Plaintiffs' only basis for their argument that defendants' mailings were not firm offers of credit and thus not permissible under § 1681b is their contention that insufficient § 1681m disclosures effectively invalidate a firm offer. Plaintiffs do not, for example, allege that the creditors will not honor the offers or that the credit offered is of no value to the consumers. See Cole, 389 F.3d at 726-728 (discussing definition of firm offer of credit). Accordingly, plaintiffs have failed to allege that defendants mailings were not firm offers of credit.
II. Private right of action under § 1681m
Plaintiffs also argue that defendants are liable under § 1681m of the FCRA because the prescreened disclosures provided in the mailings were insufficient. Defendants argue that recent amendments to the FCRA eliminated a private right of action for a violation of § 1681m.

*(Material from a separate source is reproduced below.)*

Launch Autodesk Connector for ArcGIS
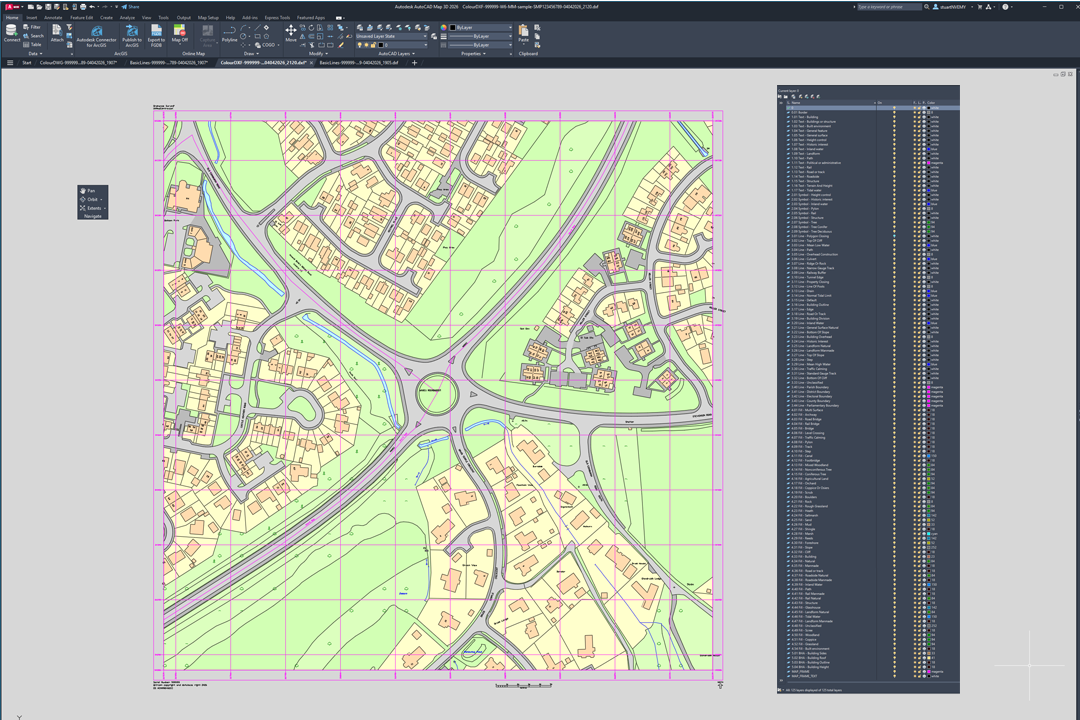Image resolution: width=1080 pixels, height=720 pixels. tap(96, 31)
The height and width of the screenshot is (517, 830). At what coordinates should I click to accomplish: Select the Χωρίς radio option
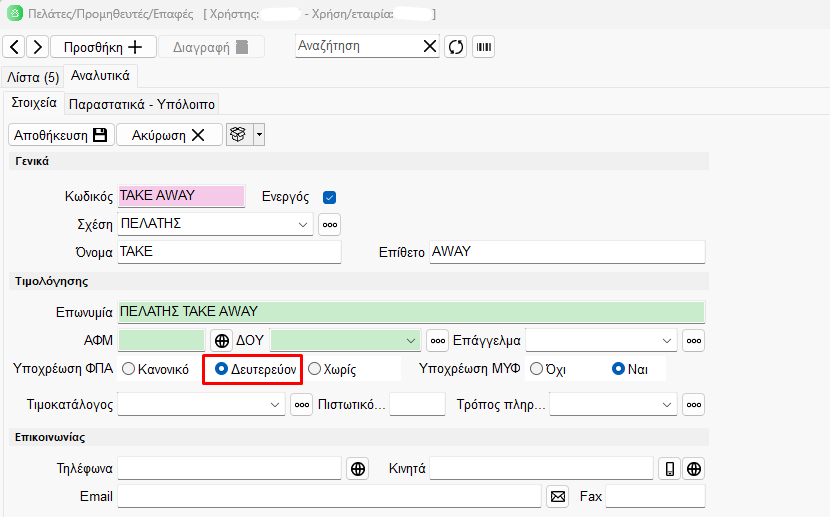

The Fair and Accurate Credit Reporting Act of 2003, P.L. 108-159 ("FACT Act"), amending the FCRA, became effective on December 1, 2004. Section 311(a) of the FACT Act added § 1681m(h), which concerns the use of consumer reports to offer credit to certain consumers on terms that are "materially less favorable than the most favorable terms available to a substantial proportion of consumers." 15 U.S.C. § 1681m(h)(1). Section 1681m(h)(8), titled "Enforcement," provides: "(A) No Civil actions. Sections 1681n and 1681o of this title shall not apply to any failure by any person to comply with this section. (B) Administrative enforcement. This section shall be enforced exclusively under section 1681s of this title by the Federal agencies and officials identified in that section."
15 U.S.C. §§ 1681n and 1681o provide civil liability for "willful noncompliance" and "negligent noncompliance" with the FCRA, respectively.

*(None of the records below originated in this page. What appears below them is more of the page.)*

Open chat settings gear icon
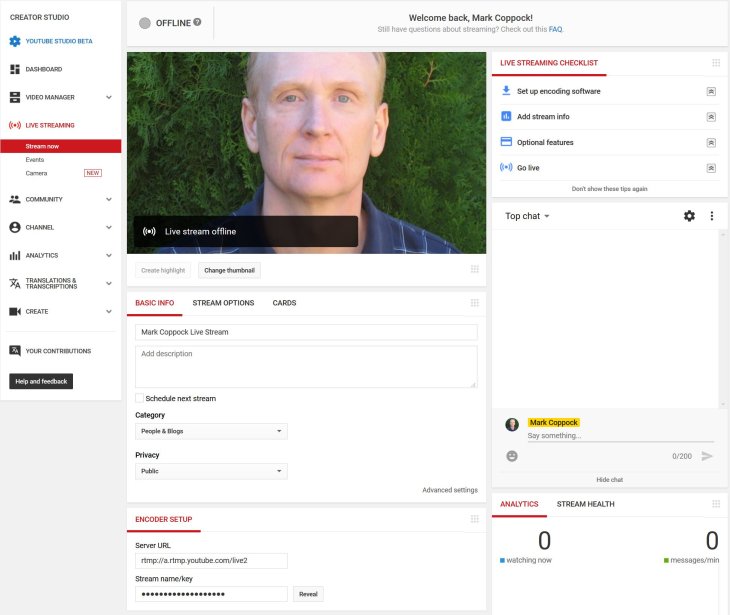 tap(689, 216)
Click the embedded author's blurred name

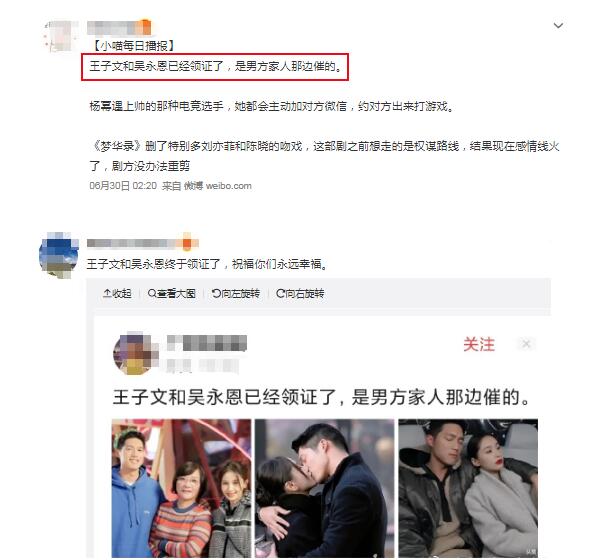pos(207,343)
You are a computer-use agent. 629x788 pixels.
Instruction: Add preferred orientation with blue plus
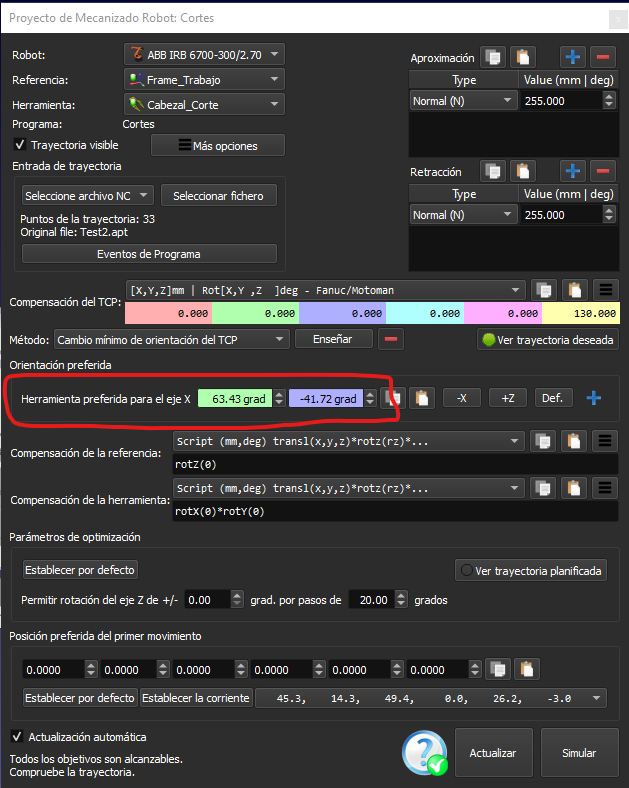[594, 398]
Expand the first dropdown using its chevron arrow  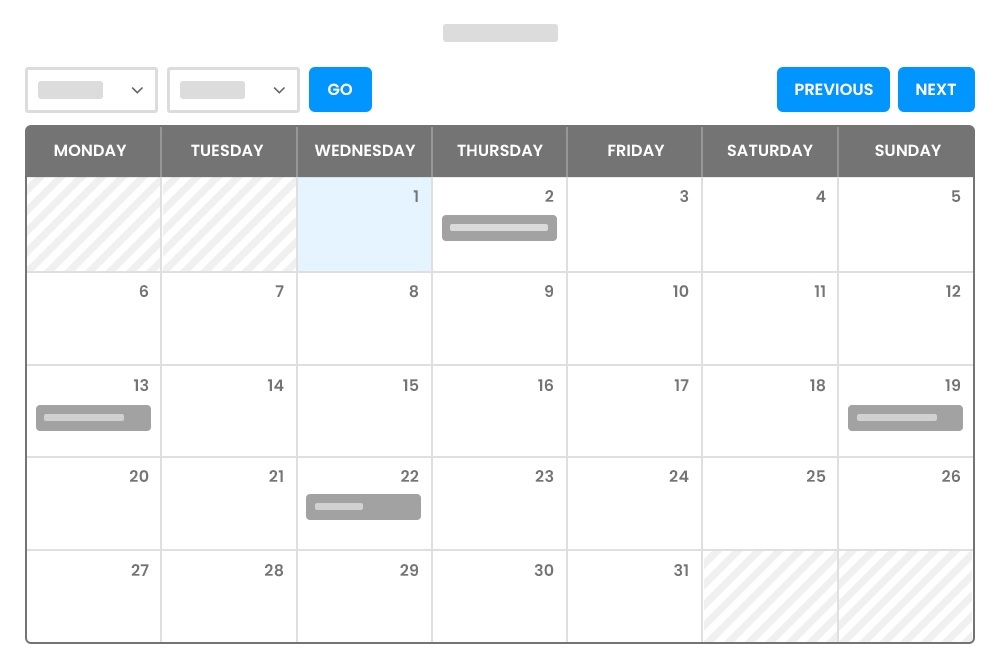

Judge Zagel recently dismissed a similar FCRA case (filed by the same plaintiffs as in the instant case), Murray v. Cross County Bank, no. 05 C 1252, unpub. order (N.D.Ill. Aug. 15, 2005), based on his finding that there was no private right of action under § 1681m. Judge Zagel rejected the plaintiffs' argument (made in the instant case as well) that § 1681m(h)(8) eliminated a private right of action only as to § 1681(h), and held that Congress's use of the word "section" in § 1681 m(h)(8) referred to § 1681m as a whole, rather than subsection (h) only. The parties in the instant case do not cite, and the court has not found, any circuit court decision that has addressed this particular issue of statutory construction. For the reasons set forth below, this court, like Judge Zagel, concludes that § 1681m(h)(8) precludes all private rights of action under § 1681m.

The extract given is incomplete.